EXERCISE PROMPT: Begin at the line containing "The width and" and restate it and each line after it exactly, up to and including the last line below. Leave pictures out.
━━━━━ RECORDS TO USE
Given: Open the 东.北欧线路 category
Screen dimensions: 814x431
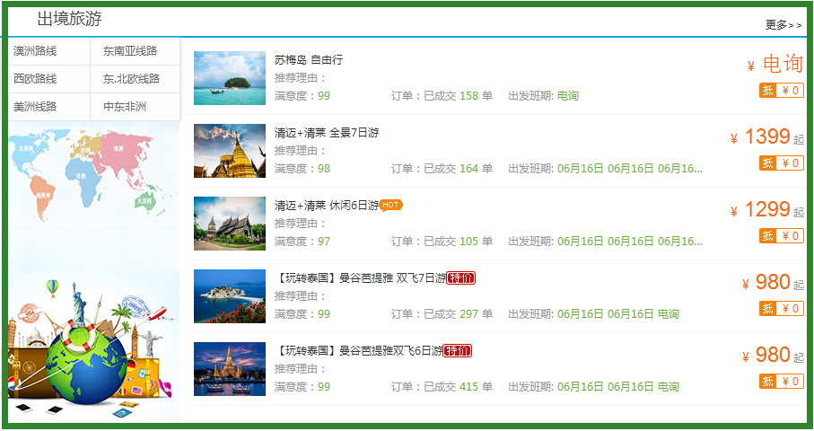Looking at the screenshot, I should tap(131, 79).
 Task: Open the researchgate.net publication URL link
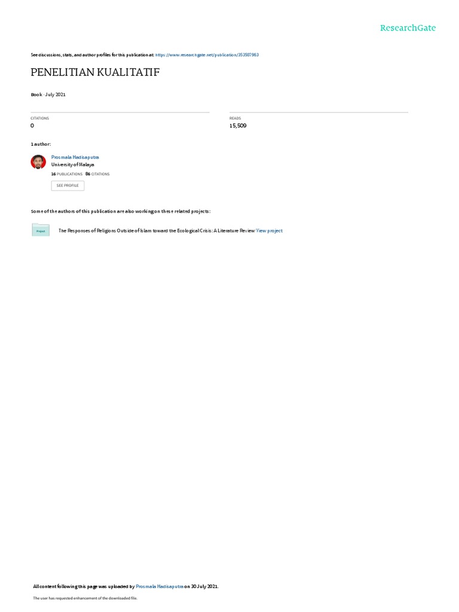[x=207, y=55]
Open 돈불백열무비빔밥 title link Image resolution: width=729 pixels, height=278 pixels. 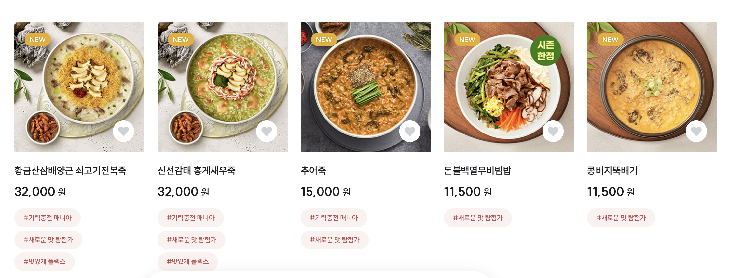477,171

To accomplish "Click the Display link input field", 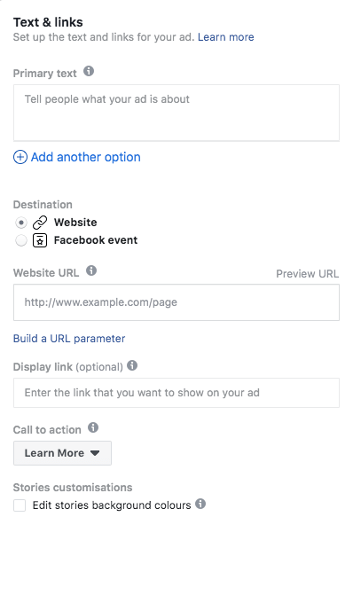I will click(177, 393).
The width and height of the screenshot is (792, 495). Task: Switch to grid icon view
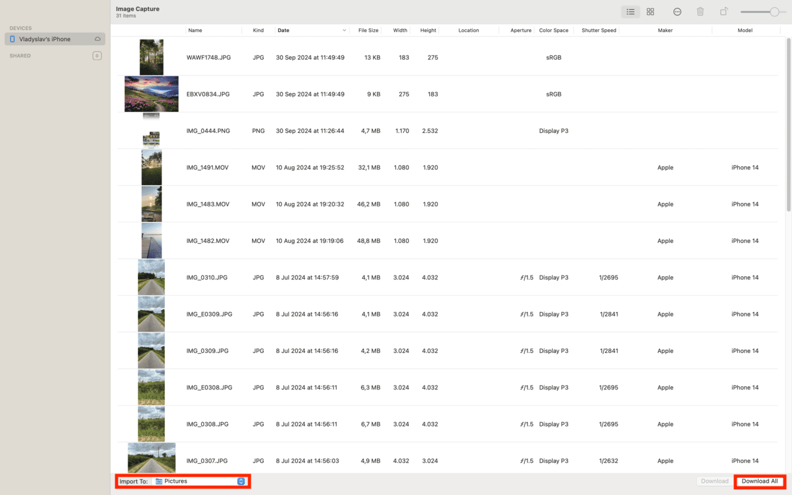[x=650, y=12]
━━━━━━━━━━
RESPONSE:
The width and height of the screenshot is (792, 495). Task: Switch to grid icon view
[x=650, y=12]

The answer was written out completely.